I would hold that a municipality does not have the power and authority to prohibit the sale of low-point beer on Sunday under the current laws and statutes of the State of South Dakota. I would further hold that Section 5-7 of the Revised Ordinances of the City of Brookings, as amended, which prohibit the sale of low-point beer on Sunday, is in conflict with the current laws and statutes of South Dakota and is therefore invalid.
This is my rationale:
(1) There is no statute expressly prohibiting the sale of low-point beer on Sundays or any other day of the week.
(2) SDCL 35-3-2, which specifically allowed municipalities to enact such an ordinance as Brookings now has, was expressly repealed by our state legislature.
(3) SDCL 35 — 4-81 states that no alcoholic beverage can be sold on Sunday except low-point beer, which clearly implies that low-point beer can be sold on Sunday.
(4) The key language in SDCL 9-29-7, upon which the majority chiefly rests its decision, states that any regulation or prohibition of alcoholic beverages must be consistent with the provisions of Title 35. Obviously, in 1971, when the state legislature specifically repealed SDCL 35-3-2 and enacted SDCL 35-4-81 and SDCL 35-6-30 in its place, it was limiting state and municipal control over the sale of nonintoxicating low-point beer. SDCL 9-29-7, a general police power statute which was given birth by Chapter 209, Session Laws of 1941, does not thwart that change. The 1971 specific legislative intent is more germane than the 1941 general legislative intent.
(5) SDCL 35-3-7 expressly states that the sale of low-point beer is not subject to local option. If the reasoning of the City of Brookings were adopted, it would follow that various restrictions could be imposed on the sale of low-point beer by a municipality. Such is not the law in this state.
(6) The net effect of the present statutes is to treat low-point beer differently from all other alcoholic beverages.
*610(7) It is the construction of this state’s statutes, and the repeal thereof, which is controlling. South Dakota is not bound by outside jurisdictions with varying interpretations of their statutes.
Any powers granted to a municipality are to be strictly construed against the municipality and, if there be any ambiguity, the power should be denied to the municipality. As regards this general principle of law, this court stated:
“It is well settled that a municipal corporation has only such powers as are clearly and unmistakably granted to it by its charter or by others [sic] acts of the Legislature, and consequently can exercise no powers not expressly granted to it, except those which are necessarily implied or incident to the powers expressly granted and those which are indispensable to the declared objects and purposes of the corporation. Any fair and reasonable doubt concerning the existence of the power, or any ambiguity in the statute upon which the assertion of the power rests, is to be resolved against the corporation and power denied.”

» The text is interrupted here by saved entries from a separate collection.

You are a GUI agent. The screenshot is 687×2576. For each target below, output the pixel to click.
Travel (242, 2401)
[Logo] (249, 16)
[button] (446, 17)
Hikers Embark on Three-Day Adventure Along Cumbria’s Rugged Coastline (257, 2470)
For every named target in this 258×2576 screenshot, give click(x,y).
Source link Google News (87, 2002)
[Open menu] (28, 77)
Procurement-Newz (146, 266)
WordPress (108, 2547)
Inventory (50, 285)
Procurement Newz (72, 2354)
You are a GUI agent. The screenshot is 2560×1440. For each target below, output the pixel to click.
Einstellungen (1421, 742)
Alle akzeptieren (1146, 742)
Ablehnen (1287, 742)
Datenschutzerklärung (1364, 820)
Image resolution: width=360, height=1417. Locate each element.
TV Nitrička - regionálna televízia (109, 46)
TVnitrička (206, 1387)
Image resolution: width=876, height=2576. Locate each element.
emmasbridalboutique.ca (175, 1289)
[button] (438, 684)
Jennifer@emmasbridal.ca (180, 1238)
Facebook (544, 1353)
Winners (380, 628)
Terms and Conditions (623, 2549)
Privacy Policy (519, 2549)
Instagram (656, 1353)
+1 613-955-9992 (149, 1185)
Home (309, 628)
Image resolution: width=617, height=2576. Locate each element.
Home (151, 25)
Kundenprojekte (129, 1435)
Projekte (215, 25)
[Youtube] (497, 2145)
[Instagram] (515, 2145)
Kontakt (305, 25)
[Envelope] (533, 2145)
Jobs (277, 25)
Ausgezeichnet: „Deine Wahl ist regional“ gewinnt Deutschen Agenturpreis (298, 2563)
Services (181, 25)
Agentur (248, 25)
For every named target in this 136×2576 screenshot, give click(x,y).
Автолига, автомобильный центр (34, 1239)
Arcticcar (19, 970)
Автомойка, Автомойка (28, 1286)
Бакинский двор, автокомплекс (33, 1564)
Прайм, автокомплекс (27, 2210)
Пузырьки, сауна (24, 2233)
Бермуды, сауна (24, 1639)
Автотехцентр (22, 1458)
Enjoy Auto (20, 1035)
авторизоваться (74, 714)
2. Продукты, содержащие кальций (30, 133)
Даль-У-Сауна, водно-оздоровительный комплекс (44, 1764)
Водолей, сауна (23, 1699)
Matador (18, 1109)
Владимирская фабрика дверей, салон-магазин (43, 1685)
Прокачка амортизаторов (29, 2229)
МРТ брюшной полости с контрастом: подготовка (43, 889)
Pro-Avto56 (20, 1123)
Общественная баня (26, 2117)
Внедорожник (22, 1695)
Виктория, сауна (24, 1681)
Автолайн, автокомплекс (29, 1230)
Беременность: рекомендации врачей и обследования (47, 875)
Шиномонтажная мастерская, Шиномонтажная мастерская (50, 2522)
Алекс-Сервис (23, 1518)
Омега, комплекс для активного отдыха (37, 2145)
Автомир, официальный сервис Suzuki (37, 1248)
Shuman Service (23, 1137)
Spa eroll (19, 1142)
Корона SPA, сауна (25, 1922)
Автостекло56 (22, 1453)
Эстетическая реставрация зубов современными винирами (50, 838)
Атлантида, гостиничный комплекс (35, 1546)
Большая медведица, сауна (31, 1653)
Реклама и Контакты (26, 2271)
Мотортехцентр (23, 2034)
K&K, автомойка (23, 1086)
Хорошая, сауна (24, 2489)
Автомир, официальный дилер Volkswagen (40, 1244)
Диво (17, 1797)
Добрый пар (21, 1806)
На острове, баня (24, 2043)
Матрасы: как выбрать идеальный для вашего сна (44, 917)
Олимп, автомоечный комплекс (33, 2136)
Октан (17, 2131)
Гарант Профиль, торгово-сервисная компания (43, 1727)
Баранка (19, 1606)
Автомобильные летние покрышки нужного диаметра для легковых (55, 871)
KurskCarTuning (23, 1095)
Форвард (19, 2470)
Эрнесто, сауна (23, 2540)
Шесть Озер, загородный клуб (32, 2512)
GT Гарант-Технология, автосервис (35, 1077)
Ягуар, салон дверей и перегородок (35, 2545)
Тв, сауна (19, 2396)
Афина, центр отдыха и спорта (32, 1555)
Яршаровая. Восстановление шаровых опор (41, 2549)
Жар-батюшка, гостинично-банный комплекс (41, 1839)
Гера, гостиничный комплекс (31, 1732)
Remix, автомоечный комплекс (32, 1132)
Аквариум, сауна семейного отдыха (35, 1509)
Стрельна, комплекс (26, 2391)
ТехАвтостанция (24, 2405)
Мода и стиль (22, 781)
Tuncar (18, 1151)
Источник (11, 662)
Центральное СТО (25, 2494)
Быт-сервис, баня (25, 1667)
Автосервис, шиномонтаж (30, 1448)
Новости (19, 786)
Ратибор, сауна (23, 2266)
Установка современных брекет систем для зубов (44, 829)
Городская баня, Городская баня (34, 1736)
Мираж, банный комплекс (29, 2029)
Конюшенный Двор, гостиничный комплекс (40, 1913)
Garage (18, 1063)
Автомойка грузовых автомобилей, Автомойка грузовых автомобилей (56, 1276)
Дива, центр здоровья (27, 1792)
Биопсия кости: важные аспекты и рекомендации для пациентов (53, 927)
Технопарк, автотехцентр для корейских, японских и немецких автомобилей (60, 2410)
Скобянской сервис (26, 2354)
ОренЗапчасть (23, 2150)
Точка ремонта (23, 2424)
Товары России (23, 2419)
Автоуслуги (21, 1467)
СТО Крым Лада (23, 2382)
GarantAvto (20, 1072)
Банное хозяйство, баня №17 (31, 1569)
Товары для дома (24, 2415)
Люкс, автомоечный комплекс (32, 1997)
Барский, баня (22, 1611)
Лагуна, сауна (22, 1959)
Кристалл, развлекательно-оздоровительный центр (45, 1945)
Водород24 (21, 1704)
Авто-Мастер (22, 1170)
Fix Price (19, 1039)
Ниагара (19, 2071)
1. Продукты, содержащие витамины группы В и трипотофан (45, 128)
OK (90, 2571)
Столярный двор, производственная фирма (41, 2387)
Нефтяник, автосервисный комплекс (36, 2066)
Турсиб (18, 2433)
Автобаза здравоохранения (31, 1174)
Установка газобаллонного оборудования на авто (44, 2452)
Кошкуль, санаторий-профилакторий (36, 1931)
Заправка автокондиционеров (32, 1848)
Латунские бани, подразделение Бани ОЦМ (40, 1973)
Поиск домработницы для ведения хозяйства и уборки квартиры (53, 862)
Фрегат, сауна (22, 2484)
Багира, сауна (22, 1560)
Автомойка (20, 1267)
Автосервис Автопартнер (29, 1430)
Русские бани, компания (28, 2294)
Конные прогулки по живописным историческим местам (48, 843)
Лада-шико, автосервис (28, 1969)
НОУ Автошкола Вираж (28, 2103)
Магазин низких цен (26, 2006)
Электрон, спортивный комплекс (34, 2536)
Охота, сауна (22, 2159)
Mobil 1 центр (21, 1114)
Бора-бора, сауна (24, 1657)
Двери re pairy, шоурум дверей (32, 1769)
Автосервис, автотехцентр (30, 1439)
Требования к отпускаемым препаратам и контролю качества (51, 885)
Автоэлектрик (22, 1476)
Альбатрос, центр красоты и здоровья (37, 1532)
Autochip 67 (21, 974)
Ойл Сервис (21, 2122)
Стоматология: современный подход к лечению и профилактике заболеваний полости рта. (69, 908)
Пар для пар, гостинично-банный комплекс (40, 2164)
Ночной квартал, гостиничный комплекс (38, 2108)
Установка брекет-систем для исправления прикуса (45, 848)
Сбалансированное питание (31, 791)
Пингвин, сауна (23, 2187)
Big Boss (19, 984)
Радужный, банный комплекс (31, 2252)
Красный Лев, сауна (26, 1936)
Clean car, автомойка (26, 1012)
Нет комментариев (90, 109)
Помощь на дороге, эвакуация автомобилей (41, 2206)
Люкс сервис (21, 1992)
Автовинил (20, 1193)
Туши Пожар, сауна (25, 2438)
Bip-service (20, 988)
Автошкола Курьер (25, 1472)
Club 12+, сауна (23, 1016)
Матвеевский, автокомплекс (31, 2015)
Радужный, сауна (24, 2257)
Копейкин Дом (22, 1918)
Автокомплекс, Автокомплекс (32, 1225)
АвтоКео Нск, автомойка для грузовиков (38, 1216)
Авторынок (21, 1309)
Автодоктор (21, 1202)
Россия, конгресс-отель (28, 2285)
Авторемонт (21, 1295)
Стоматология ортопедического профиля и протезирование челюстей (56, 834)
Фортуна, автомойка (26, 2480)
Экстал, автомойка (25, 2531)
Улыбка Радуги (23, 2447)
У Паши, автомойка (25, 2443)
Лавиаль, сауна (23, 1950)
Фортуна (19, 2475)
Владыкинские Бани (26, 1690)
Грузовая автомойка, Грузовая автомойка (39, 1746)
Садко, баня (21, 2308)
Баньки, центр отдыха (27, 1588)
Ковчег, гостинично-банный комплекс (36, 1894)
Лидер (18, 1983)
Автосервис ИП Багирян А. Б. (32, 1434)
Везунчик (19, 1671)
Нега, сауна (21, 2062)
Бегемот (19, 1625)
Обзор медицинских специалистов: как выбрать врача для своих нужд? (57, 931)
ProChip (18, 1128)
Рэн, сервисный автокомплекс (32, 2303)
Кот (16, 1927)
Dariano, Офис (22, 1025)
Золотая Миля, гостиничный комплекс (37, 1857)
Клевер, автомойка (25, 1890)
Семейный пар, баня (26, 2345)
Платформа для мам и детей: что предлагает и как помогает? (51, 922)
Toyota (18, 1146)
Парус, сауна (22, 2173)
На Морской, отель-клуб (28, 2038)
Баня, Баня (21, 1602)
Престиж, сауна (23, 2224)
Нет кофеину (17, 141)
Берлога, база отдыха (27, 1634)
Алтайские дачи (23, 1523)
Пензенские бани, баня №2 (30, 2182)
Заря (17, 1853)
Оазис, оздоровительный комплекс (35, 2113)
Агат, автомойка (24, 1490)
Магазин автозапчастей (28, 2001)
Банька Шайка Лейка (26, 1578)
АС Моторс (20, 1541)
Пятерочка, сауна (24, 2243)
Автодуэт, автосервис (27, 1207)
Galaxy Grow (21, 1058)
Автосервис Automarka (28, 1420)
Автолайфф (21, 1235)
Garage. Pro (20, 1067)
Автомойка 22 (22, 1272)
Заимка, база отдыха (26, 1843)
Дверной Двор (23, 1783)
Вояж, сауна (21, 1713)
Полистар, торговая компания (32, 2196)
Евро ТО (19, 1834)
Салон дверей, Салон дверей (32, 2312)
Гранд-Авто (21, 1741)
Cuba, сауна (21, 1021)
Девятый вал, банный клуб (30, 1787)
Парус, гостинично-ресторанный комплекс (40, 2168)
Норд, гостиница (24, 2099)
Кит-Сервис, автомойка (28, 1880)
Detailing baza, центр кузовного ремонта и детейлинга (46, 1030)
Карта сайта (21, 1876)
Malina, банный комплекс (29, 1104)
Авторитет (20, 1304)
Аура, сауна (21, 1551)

Ex parte McAlpine, 47 S.D. 472, 474-75, 199 N.W. 478, 479 (1924) (citation omitted).
If it can be reasonably argued that the state law permits the sale of low-point beer on Sunday, but that the Brookings municipal ordinance forbids it, then the ambiguity (which I do not concede exists) should be resolved against the City of Brookings.
I maintain that the position of the North Dakota Supreme Court is applicable to the question raised here. It stated:
The legislature may at any time it sees fit so to do withdraw the power it has granted to enact such ordinance or it may enact a general law in conflict with the provisions of an ordinance which has been enacted by the city under the former grant of power and in such case the provisions of the ordinance in conflict with the statute are superseded and rendered invalid.
State v. Gronna, 79 N.D. 673, 696, 59 N.W.2d 514, 530 (1953).
I therefore dissent, and would reverse the lower court requiring that the ordinance be declared invalid as it directly conflicts with state law.
I am hereby authorized to state that Chief Justice WOLLMAN joins in this dissent.